This tool implements the server-side software in Java using both standard environment and enterprise environment libraries. The presentation is implemented with a combination of servlets, html, and AJAX.

This project has evolved beyond the course requirements. It now retrieves all results, analyzes those results outside the browser session, then notifies the user via email upon
completion. User accounts are created to store and manage previous searches.

Introduction

This document assumes the reader has some familiarity with the terms and concepts of HTTP (and its request methods), Java (SE/EE), Javascript, Perl, PHP, AJAX, ANT, JPA, Hypersonic, Hibernate, MySQL, XML, HSQL, client-side, server-side.

Methods of Data Retrieval

NCBI provides eUtilities web-based services that allow easy database searching using GET requests. (http://www.ncbi.nlm.nih.gov/books/NBK25501/).
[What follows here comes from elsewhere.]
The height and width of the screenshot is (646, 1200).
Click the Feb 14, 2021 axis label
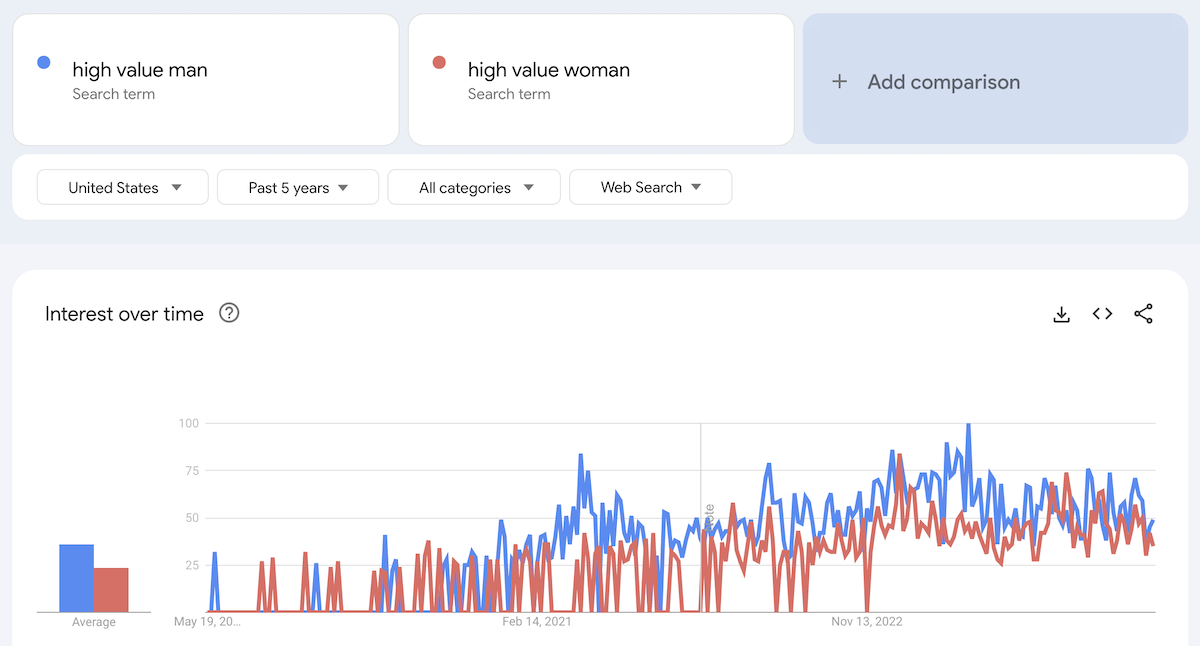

The usage policy for these services
(http://www.ncbi.nlm.nih.gov/books/NBK25497/) places limits on each query
(http://www.ncbi.nlm.nih.gov/books/NBK25499/#chapter4): eSearch is limited to 100,000 UIDs and eSummary is limited to 10,000.

This is mitigated by incrementing the index of the start of the query, as desribed in the documentation given above. To retrieve the data pertaining to all samples for a particular experiment, a sequence of queries must be made to identify the data:

An eSearch request is make to retrieve all the UIDs (through separate queries if necessary) for a particular search term.
An eSummary request is made to retrieve several objects from the summary results. This query returns a string of data. It is used to build an image URL that represents the sample data, and a string-based ID that is used to retrieve the sample data itself.

Access to the sample data is not provided by eUtilities. Instead, we need to "scrub" the returned HTML pages This must be done in order to:

limit the amount of data sent from the GEO Profiles database to our own server; and,
limit the number of cycles needed to parse the document.

The first implementation accomplished this simply by using a CGI call within a detailed data page for an experiment. The CGI retrieved only the data pertaining to the samples themselves.

Since then the NCBI interface has changed so that we must grab the initial page itself. This page is not significantly larger than the original CGI call, but now we must retrieve data twice the size from the original implementation, several thousand times over. This adds considerable overhead.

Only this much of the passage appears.